Sérgio Rodrigues, brilhante escritor e colega aqui na Folha, não quis esperar o ano acabar. Em coluna recente, lançou sua sugestão para a palavra do ano: “ódio”. E explicou: “Não foi nos livros que a encontrei. Foi nas ruas do meu país”.
Sérgio se refere, claro, ao estado de guerra em torno dos dois candidatos que disputam hoje a Presidência. Mas não é um ódio puro, digo eu —vem amplificado pelo medo. Aliás, este já está embutido na definição de “ódio”, como Sérgio constatou ao dar uma espiada no “Houaiss”. Lá está: “Ódio. Aversão intensa, geralmente motivada por medo, raiva ou injúria sofrida”. Donde, para mim, “medo” passa a ser a segunda palavra do ano.

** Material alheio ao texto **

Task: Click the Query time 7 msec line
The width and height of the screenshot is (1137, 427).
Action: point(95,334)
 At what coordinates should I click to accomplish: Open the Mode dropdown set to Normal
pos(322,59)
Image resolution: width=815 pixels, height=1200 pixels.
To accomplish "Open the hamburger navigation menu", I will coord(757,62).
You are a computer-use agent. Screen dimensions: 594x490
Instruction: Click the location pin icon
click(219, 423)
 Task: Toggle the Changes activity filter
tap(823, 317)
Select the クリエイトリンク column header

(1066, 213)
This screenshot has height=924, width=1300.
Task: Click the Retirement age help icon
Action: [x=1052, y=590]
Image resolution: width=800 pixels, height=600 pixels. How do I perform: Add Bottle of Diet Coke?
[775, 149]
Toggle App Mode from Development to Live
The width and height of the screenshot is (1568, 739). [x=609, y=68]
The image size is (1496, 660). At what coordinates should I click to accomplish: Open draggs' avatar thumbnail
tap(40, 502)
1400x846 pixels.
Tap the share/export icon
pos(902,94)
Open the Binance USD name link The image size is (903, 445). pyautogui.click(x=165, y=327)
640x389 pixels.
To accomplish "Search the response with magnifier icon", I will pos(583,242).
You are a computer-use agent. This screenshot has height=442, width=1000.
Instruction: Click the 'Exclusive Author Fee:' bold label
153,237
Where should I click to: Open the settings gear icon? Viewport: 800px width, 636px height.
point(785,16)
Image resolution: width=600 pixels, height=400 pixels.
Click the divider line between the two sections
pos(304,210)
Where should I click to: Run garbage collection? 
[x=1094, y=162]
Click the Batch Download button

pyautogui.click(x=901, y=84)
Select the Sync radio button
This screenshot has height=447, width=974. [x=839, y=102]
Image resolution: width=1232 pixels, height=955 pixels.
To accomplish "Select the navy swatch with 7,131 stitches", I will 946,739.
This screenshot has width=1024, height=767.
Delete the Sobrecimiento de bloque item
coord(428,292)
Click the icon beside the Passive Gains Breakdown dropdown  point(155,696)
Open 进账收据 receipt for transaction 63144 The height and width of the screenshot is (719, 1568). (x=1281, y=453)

Se Bolsonaro desperta medo por suas posições racistas, homofóbicas, misóginas, autoritárias e antidemocráticas e pelos ferrabrases que o cercam, Haddad, opaco e invertebrado, representa a possibilidade da volta de Lula e do PT. E isso —assim dizem os números— assusta ainda mais o brasileiro do que a ameaça de Bolsonaro. Os eleitores se impressionaram com a capacidade de Lula, mesmo atrás das grades em Curitiba, influir no jogo eleitoral no primeiro turno, fazendo e desfazendo alianças entre políticos e partidos, como de seu estilo, para que desse exatamente Haddad X Bolsonaro na final. E sabem que, se eleito, Haddad será, na melhor das hipóteses, um presidente teleguiado.
E assim chegamos à encruzilhada de hoje, ideal não para uma disputa presidencial, mas para um despacho de macumba. Há certo consolo em saber que, quietos em seu canto, ainda restam brasileiros sem ódio e sem medo, nem de Bolsonaro, nem de Haddad —apenas contrários ao que está à frente de um e por trás do outro.
E esperando que o Brasil seja grande o suficiente para absorver qualquer dos dois, digeri-lo e, em seu tempo, expeli-lo, até que surja alguém melhor.